Jesus answered their question with a question: “Do you think that these Galileans were worse sinners than all the other Galileans, because they suffered in this way?” “No, I tell you,” was His reply to His own question. But He immediately followed it up with a warning: “Unless you repent, you will all likewise perish” (vv. 2-3).
Driving His point home, He mentioned a similar incident: “Or those eighteen on whom the tower in Siloam fell and killed them: do you think that they were worse offenders than all the others who lived in Jerusalem?” Again, the answer was clearly no, and the warning the same: “Unless you repent, you will all likewise perish” (vv. 4-5).
Those who questioned Jesus assumed that all the suffering people experience in this world is proportionately related to their degree of sinfulness — an idea that remains pervasive today
If this conversation were taking place today, we would ask Jesus, “Did you hear about the 346 people who were killed in the two recent plane crashes?” And Jesus would look into our eyes and say, “Do you think this happened to those 346 people because they were worse sinners than the others who escape every day? No, I tell you; but unless you repent, you will all likewise perish.”
Those who questioned Jesus assumed that all the suffering that people experience in this world is proportionately related to their degree of sinfulness, an idea that remains pervasive today. It is true that suffering and death came into this world because of sin, and there is an undeniable connection between moral evil and physical suffering. But Jesus used that occasion to teach them that we cannot jump to the conclusion that all people suffer in direct proportion to their degree of sin.
The Bible affirms this truth very clearly. It shows that the wicked sometimes prosper, and the righteous at times suffer greatly. So, we cannot label anyone as sinful or upright based on the extent of suffering — or lack thereof.
The argument of Jesus is incredibly significant to all of us. We cannot think that we are better people in God’s sight because we have not suffered and died. Those who were massacred by the Roman troops, those who died when the tower in Siloam fell, and those who lost their lives in the crashes may have been upstanding citizens. But in their relationship to God, none of them was innocent, and the same is true for us.
We are all sinful in God’s sight and deserving of judgment. Jesus was saying, “Instead of asking Me why a good God allowed these tragedies, you should be asking why your own life was spared.” He was communicating a profound truth that there is ultimately no such thing as an innocent person — except Himself. We should be amazed at the grace of God that every flight that takes off doesn’t crash, and suicide bombers don’t strike our cities every day.
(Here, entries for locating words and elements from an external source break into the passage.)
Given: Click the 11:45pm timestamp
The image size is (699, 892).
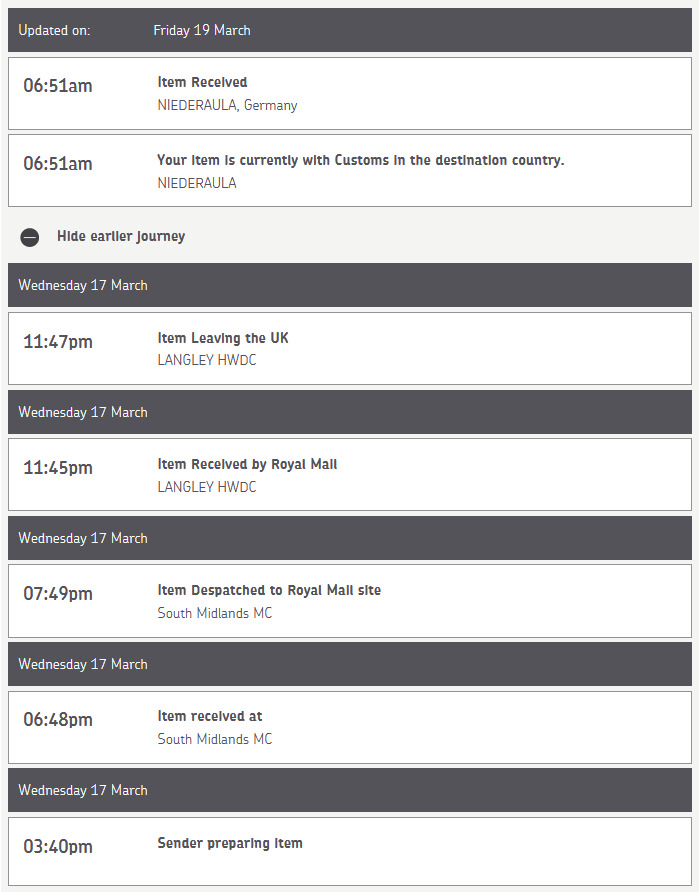Looking at the screenshot, I should pos(58,468).
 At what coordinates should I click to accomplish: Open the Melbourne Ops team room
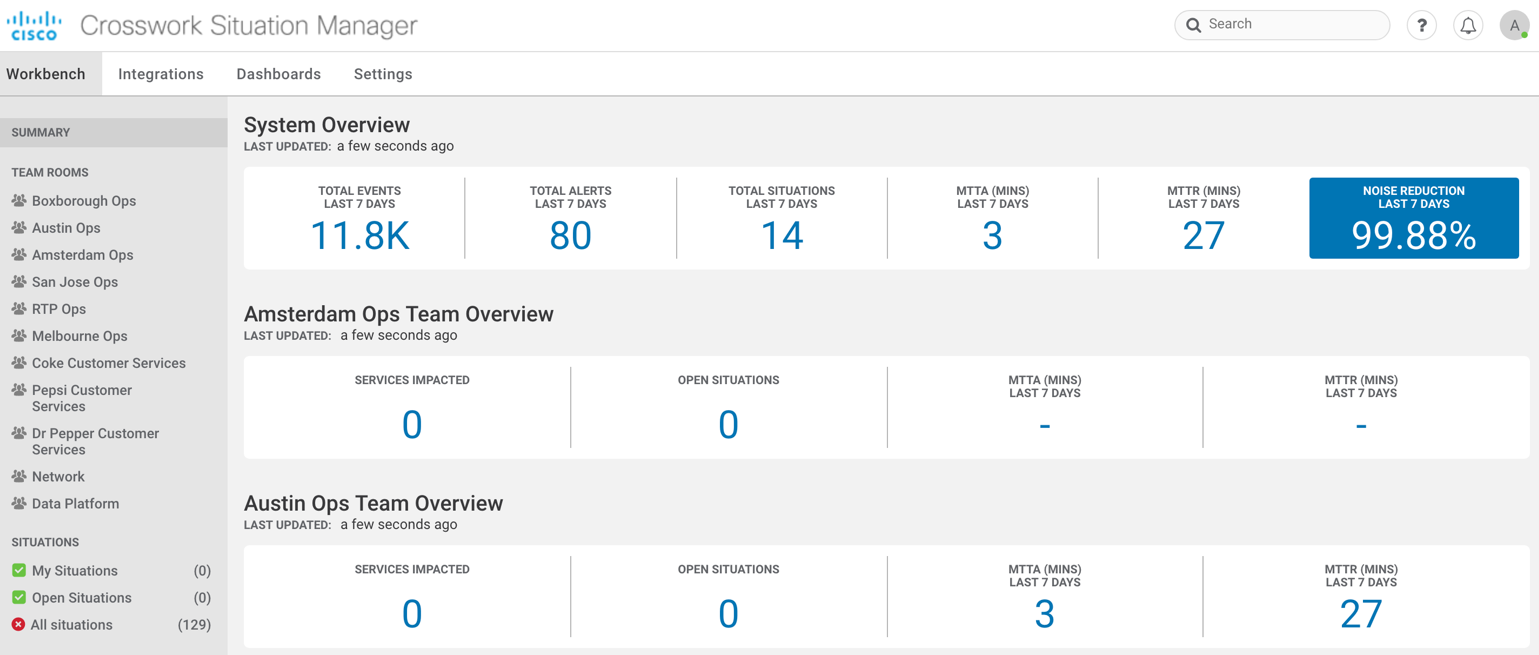tap(79, 336)

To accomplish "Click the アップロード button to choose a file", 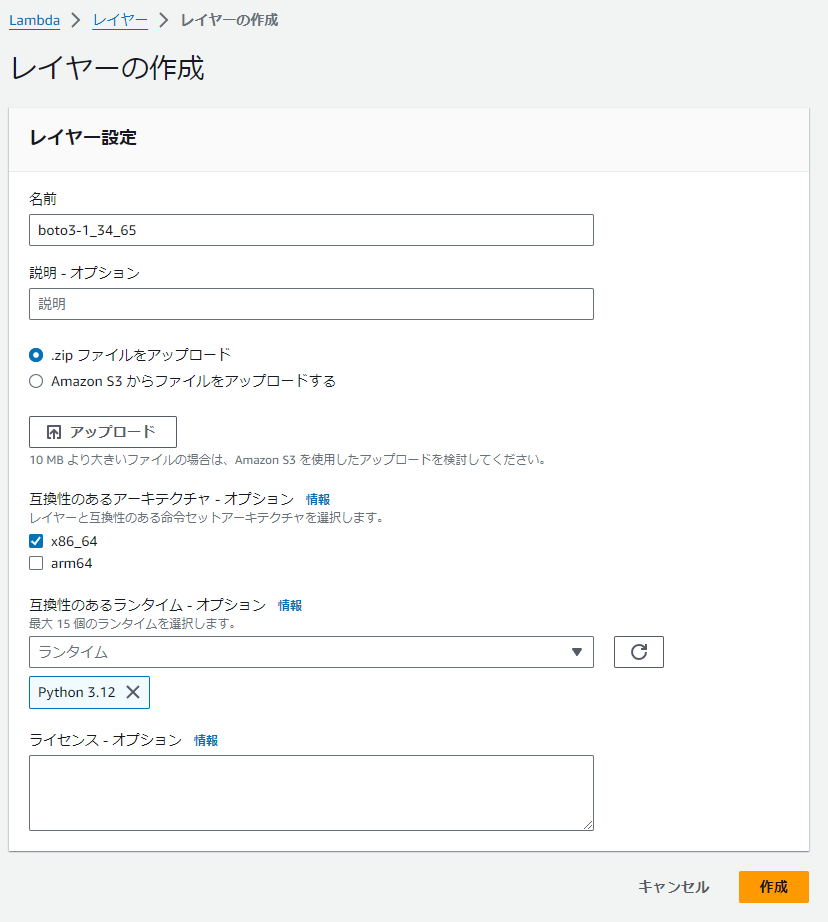I will pyautogui.click(x=103, y=431).
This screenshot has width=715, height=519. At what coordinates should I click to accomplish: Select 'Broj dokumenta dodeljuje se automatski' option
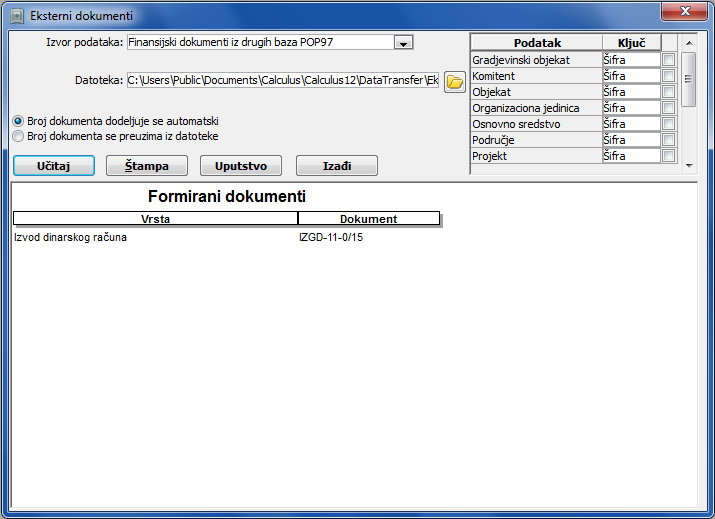pos(18,121)
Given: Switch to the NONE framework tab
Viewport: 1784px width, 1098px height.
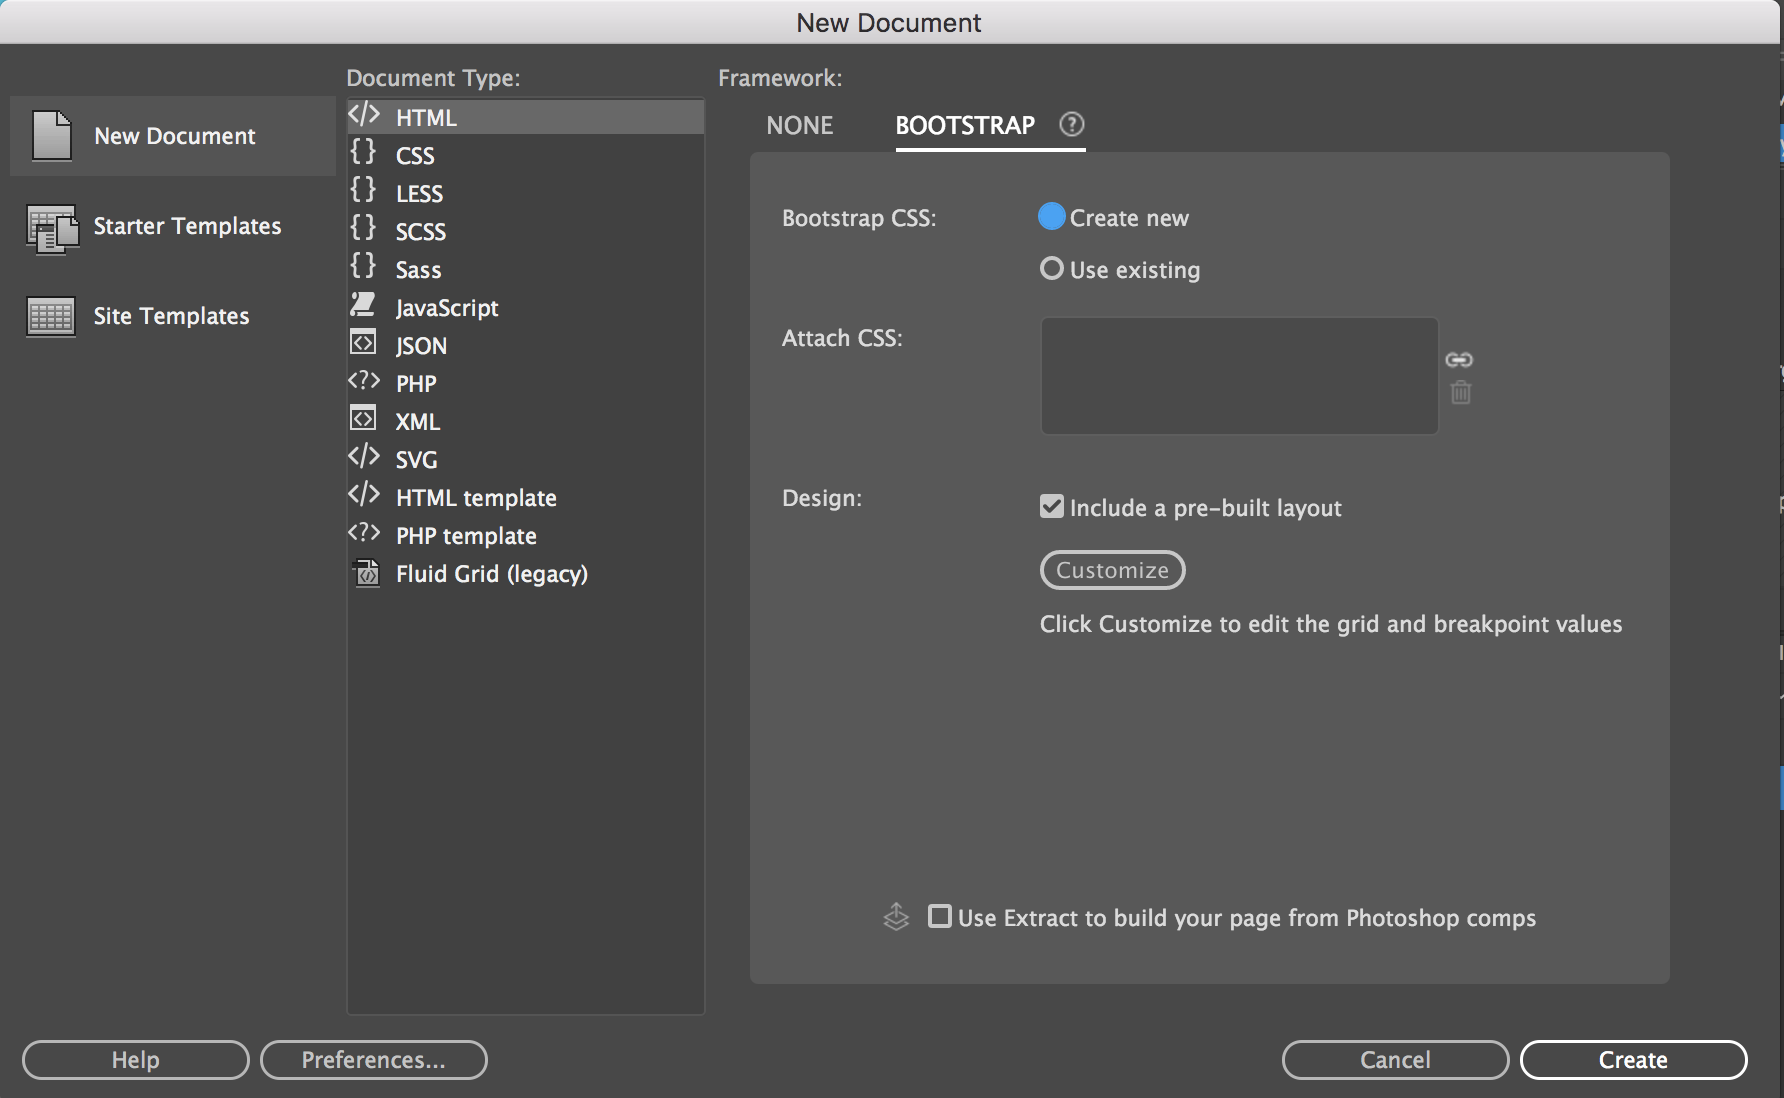Looking at the screenshot, I should [x=799, y=126].
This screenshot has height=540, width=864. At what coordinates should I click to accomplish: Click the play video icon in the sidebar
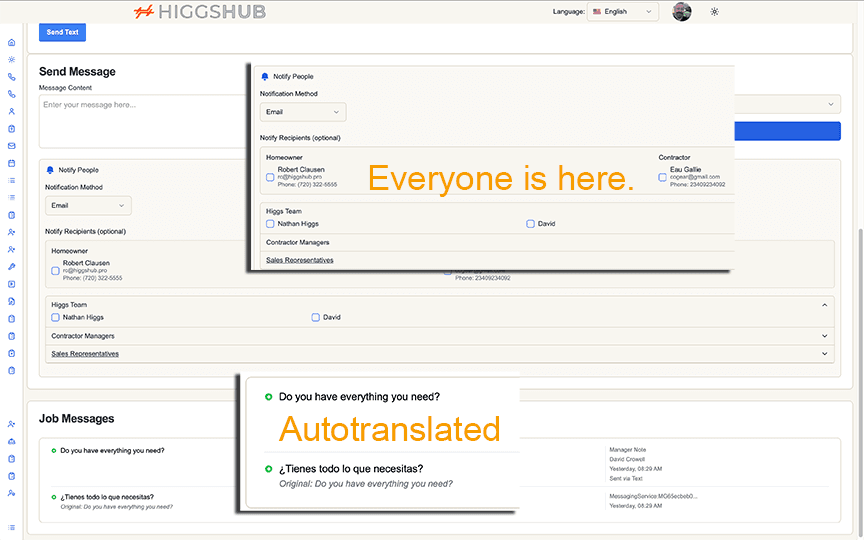pos(11,284)
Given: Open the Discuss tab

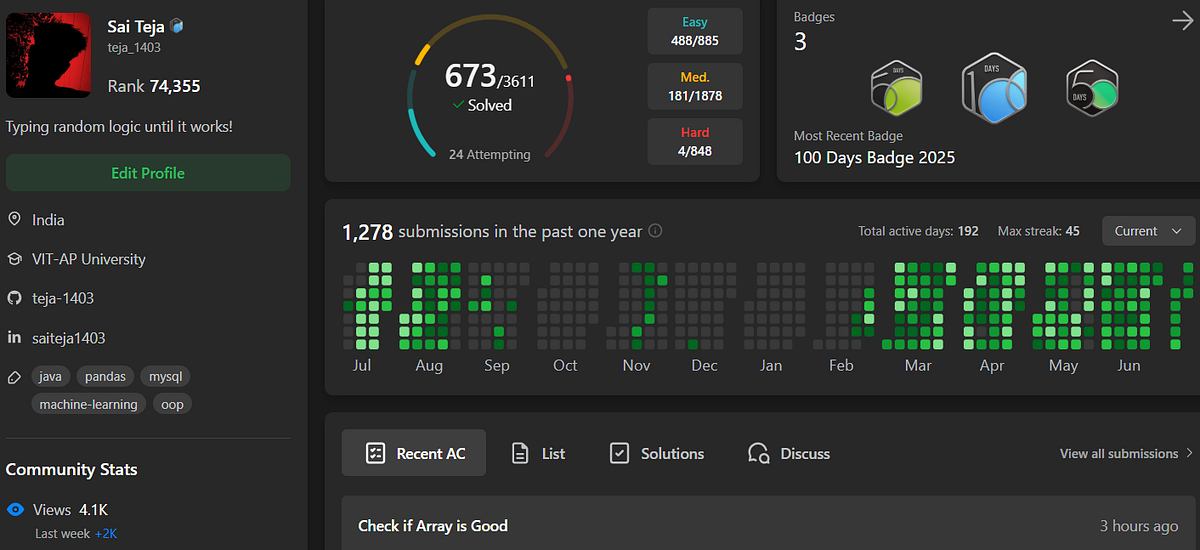Looking at the screenshot, I should point(789,453).
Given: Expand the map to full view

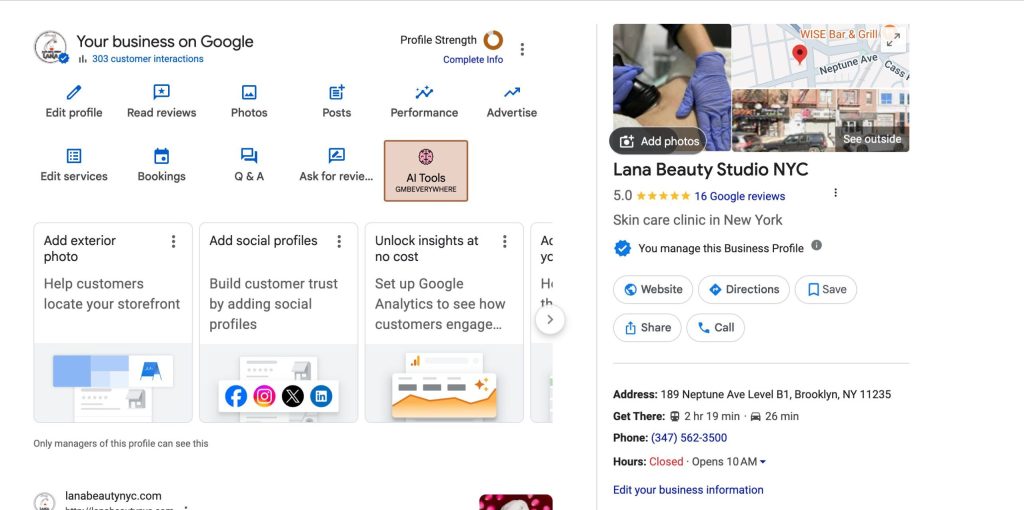Looking at the screenshot, I should click(893, 40).
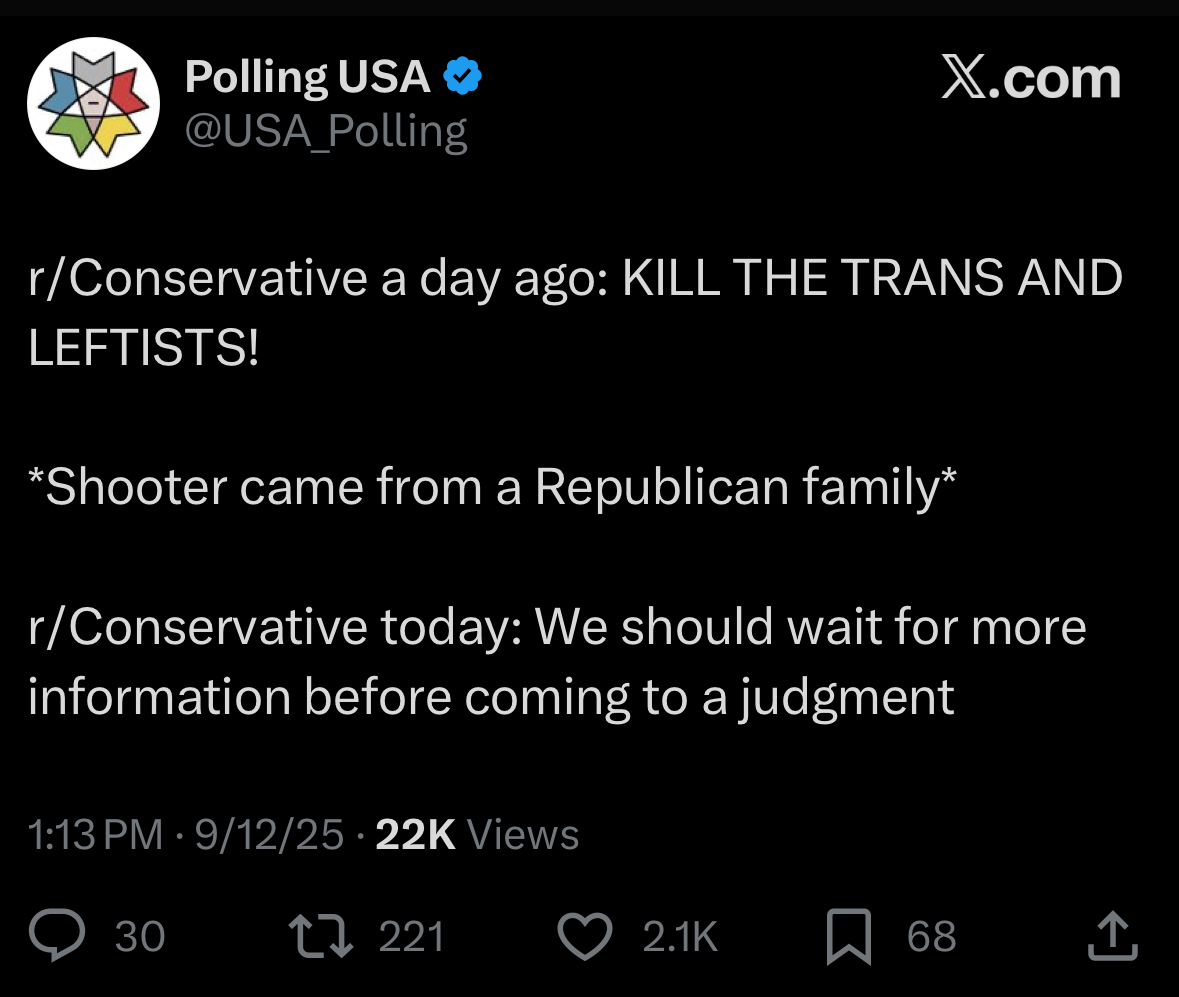Check the 68 bookmarks count
Screen dimensions: 1179x997
click(932, 937)
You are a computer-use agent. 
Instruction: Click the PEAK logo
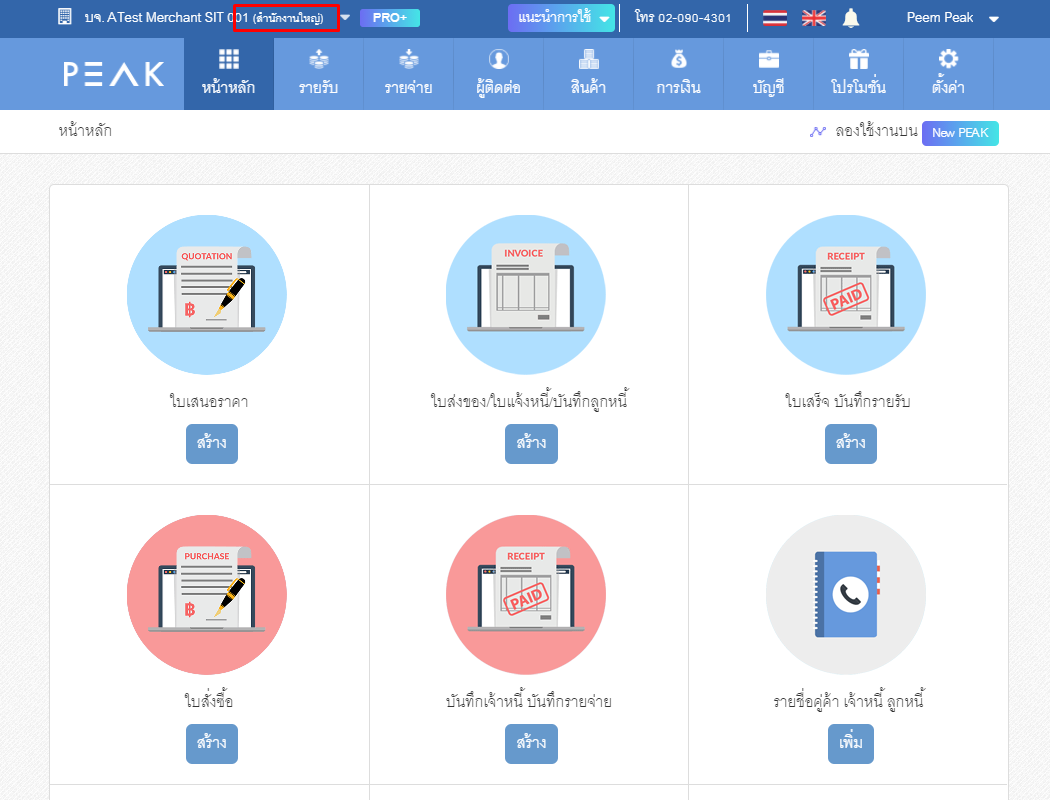tap(114, 74)
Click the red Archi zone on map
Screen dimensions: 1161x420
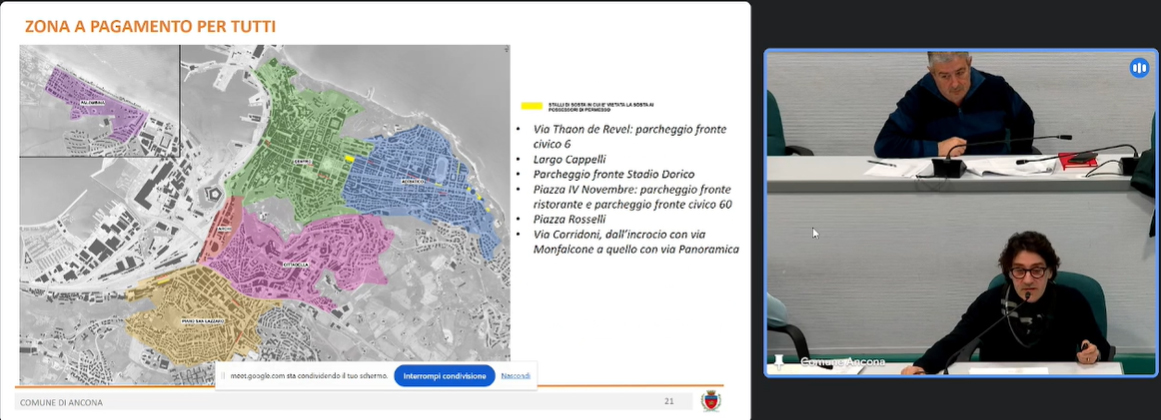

This is in no way to trivialise the pain experienced by the people who lost their dear ones. Our hearts and prayers ought to go out to the victims of any calamity that takes place anywhere in the world. But every time a tragedy strikes, as painful as it is, we must pause to realise that the catastrophe didn’t befall us because God is giving us time to repent! And if you do not repent, “you will all likewise perish!”
How can we cope with tragedies in this world? Only by recognising God’s eternal purpose behind them
There is something ghastly about the way their lives came to an end, in that none of them were anticipating that kind of an end. But the same will be true of us too — and only repentance can make us ready to meet God.
What’s more, a deep trust in God helps us see things from the eternal perspective. We can cope with tragedies in this world only by recognising God’s eternal purpose behind them, and by appreciating His grace in rescuing us from the ultimate catastrophe — the collapse of the tower of His final judgment on our heads.